By Gurbir Dated: March 15, 2024 Leave a Comment

This episode was recorded in Tenerife with Professor Eduardo L Martín, who is based at the Instituto de Astrofísica de Canarias. He is working on the European Space Agency’s mission, Euclid.

In time, Euclid will shed light on both dark matter and dark energy. It was launched in July 2023 and arrived in its L2 orbit a month later. It has just two instruments, which will produce a high-resolution 3-D map of a third of the sky, stretching back 10 billion years during its initial 6-year operational lifetime.

Professor Martín is not part of the Euclid Consortium, which includes around 2500 scientists and engineers from more than a dozen countries who operate the Euclid Mission.

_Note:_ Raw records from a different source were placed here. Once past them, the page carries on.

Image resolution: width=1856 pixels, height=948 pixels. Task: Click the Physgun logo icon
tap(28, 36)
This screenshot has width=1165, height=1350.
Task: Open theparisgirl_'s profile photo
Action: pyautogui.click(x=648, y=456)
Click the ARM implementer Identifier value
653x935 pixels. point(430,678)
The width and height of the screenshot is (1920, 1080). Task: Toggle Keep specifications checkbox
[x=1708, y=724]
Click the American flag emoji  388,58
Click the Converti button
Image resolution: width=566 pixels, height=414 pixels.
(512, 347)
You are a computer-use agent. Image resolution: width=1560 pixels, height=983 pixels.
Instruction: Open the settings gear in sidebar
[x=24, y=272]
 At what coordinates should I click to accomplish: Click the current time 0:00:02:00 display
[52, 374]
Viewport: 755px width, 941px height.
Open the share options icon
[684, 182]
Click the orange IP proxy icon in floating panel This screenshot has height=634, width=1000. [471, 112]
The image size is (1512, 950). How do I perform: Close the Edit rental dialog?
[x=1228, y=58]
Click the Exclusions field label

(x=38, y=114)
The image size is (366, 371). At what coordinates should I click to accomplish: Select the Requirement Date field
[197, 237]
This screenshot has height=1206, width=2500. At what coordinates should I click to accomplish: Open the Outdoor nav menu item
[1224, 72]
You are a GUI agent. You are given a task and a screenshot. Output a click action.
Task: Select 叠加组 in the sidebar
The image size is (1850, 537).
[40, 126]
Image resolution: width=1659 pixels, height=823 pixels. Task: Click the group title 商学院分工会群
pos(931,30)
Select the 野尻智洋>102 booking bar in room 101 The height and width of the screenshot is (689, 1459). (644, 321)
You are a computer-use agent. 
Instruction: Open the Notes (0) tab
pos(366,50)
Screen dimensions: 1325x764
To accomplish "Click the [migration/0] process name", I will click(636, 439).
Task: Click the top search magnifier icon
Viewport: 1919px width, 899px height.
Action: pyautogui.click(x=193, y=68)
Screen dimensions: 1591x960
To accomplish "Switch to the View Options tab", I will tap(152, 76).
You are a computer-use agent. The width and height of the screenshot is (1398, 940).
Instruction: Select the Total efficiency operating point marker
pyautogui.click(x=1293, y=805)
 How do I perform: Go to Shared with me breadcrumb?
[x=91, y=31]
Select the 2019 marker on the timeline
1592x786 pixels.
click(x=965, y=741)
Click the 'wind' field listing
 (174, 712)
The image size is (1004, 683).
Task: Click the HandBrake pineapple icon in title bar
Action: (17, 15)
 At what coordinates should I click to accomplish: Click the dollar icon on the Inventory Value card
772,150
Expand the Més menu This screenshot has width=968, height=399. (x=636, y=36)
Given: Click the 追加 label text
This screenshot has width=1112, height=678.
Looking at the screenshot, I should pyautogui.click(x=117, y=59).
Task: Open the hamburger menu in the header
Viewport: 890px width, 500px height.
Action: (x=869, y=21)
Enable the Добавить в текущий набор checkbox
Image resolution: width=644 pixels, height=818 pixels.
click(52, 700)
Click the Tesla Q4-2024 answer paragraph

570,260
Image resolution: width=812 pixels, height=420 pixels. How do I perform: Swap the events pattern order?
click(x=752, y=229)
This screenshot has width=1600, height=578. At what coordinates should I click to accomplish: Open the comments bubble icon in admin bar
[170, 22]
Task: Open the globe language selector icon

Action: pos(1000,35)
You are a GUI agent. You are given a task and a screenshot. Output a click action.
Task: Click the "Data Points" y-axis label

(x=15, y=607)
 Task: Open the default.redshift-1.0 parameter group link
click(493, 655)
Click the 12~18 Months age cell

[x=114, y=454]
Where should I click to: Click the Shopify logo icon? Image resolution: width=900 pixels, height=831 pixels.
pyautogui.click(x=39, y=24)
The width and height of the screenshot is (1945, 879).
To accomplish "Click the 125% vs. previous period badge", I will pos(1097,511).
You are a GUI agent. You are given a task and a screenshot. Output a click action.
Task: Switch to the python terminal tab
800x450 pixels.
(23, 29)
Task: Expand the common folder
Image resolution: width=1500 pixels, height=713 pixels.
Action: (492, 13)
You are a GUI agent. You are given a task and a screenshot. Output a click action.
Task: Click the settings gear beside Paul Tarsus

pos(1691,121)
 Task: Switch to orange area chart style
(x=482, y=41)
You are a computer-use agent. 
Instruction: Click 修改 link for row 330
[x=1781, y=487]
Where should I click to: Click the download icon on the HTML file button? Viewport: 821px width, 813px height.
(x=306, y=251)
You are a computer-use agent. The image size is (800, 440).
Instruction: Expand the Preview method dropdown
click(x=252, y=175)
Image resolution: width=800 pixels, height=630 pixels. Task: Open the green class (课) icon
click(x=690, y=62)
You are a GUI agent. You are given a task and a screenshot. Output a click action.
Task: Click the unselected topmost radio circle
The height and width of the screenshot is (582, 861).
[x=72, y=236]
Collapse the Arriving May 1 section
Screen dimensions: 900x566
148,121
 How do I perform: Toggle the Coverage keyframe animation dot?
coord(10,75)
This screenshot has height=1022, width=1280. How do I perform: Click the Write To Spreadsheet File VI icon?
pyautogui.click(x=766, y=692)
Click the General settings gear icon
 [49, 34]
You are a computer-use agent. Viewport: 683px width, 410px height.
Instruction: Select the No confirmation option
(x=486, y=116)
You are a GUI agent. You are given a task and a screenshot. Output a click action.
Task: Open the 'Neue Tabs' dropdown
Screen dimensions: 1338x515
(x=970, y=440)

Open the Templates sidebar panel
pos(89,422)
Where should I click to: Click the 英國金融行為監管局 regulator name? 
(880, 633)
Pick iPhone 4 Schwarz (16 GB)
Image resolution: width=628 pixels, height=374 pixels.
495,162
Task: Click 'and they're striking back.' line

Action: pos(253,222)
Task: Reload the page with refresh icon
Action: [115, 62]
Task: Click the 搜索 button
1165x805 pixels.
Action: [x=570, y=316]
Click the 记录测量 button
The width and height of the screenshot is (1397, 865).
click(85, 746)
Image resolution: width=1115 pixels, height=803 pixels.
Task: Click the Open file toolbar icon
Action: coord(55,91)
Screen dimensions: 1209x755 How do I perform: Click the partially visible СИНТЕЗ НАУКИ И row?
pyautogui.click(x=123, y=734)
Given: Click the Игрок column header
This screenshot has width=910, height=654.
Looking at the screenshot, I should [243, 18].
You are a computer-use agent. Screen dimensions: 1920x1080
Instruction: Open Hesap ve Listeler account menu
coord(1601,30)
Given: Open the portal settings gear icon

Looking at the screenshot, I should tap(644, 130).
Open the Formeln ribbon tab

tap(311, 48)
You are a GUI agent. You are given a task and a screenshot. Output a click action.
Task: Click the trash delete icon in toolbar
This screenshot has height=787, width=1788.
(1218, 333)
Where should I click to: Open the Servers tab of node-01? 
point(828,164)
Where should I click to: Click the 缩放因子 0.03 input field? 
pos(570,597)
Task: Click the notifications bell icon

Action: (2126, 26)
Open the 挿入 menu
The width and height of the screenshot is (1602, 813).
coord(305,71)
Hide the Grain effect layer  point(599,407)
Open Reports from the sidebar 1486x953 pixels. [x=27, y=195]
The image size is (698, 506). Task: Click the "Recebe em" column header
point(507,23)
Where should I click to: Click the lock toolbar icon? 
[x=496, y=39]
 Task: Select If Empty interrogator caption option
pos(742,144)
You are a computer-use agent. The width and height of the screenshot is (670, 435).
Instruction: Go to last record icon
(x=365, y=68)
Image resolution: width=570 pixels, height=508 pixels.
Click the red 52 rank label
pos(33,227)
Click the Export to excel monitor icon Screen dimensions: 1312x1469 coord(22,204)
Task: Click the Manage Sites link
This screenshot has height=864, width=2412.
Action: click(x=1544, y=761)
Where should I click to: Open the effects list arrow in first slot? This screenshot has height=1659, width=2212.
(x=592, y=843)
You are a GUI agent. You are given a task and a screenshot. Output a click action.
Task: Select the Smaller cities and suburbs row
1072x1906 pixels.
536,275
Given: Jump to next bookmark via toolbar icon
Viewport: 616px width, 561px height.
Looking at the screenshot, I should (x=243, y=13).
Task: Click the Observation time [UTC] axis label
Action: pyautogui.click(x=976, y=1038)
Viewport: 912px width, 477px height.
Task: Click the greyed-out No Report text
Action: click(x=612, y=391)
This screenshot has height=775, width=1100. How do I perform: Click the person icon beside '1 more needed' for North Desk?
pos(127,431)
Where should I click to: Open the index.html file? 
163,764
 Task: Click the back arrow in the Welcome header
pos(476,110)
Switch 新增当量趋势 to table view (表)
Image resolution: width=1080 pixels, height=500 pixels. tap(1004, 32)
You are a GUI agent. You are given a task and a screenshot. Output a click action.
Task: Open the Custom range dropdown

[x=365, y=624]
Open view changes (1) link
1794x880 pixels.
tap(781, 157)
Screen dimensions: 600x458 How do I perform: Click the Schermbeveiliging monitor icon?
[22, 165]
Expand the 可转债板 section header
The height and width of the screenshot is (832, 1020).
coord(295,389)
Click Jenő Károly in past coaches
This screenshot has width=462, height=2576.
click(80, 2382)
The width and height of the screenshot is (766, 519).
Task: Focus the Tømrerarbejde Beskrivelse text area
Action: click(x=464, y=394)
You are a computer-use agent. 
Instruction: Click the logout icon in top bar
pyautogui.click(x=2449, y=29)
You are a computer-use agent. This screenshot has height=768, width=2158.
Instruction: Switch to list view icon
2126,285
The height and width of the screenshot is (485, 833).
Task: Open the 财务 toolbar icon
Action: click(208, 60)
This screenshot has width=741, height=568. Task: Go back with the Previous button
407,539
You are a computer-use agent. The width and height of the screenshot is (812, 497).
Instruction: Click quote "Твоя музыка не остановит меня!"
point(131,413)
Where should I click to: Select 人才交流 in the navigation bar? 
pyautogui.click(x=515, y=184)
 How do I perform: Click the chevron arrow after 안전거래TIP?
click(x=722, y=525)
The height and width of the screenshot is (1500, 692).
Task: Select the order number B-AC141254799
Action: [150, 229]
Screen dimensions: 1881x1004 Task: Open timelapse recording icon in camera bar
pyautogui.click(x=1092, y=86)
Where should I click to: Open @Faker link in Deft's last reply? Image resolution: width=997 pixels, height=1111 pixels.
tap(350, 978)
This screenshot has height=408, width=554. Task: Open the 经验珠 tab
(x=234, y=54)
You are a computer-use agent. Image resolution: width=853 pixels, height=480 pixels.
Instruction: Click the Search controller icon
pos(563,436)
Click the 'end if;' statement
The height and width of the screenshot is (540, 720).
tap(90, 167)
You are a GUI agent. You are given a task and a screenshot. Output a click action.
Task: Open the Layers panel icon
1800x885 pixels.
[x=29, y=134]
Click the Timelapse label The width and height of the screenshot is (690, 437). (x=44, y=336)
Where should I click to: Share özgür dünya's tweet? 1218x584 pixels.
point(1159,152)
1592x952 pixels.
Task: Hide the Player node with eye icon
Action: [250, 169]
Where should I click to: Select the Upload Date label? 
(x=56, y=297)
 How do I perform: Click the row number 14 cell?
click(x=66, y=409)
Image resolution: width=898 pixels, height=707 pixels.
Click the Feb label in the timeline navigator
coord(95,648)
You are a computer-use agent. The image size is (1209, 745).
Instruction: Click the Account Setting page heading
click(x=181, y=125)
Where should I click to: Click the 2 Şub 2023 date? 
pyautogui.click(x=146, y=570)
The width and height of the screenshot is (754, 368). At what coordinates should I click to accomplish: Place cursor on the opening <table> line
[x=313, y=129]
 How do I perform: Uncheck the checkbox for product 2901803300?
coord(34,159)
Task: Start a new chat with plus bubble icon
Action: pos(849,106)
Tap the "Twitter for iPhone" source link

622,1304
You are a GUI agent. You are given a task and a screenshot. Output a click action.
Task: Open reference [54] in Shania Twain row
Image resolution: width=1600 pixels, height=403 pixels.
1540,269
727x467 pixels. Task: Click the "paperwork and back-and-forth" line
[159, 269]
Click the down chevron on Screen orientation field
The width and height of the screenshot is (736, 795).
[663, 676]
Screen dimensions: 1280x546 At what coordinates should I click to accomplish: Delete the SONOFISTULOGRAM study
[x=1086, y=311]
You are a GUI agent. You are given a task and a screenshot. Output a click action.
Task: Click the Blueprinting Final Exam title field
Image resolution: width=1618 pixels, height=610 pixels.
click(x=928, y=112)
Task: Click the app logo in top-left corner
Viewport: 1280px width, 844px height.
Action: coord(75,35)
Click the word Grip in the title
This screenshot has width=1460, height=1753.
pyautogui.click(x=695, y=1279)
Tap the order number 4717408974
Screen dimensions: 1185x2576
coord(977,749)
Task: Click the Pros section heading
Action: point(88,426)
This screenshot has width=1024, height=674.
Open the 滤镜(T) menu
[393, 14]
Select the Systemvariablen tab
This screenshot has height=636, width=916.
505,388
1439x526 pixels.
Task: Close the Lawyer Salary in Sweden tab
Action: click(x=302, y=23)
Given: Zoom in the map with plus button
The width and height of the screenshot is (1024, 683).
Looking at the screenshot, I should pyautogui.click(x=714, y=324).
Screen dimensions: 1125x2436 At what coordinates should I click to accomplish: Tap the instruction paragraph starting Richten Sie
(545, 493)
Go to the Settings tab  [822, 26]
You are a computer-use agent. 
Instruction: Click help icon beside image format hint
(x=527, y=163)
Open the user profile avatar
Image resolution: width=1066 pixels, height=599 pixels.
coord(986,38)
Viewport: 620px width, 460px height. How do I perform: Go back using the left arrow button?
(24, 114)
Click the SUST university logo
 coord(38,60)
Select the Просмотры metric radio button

He is one of the two Independent Legacy Scientists for the Euclid mission. Professor Martín is a specialist in substellar bodies, that is, celestial bodies with a size about that of Jupiter but with around 50 times its mass. When initially theorised in the 1960s, they were called Black Dwarfs, but were renamed Brown Dwarfs by Jill Tarter in the 1970s.

Brown Dwarfs generate energy only through gravitational compression, not nuclear fusion. There is an overlap in surface temperature between young brown dwarfs and old very low-mass stars. Martín and his collaborators have developed spectroscopic methods to distinguish brown dwarfs from stars, in particular, the Lithium test. More about this interesting role of Lithium in cosmology is in Professor Martín’s book, published in 2023 by the Institute of Physics, entitled “Lithium Across the Universe“. You can download several free-to-read chapters here.

Brown Dwarfs emit mostly infrared light, not optical light, like our sun. One of the two instruments on Euclid operates in the infrared and can detect these “dark ultracold objects of substellar mass”. Does Professor Martin think Euclid will find Brown Dwarfs? He told me in this recording, “that is what I put in the proposal, so we had better do now”. He is supported by a postdoctoral researcher, Marusa Zerjal, and a student, Diego Martin, both funded by the European Research Council.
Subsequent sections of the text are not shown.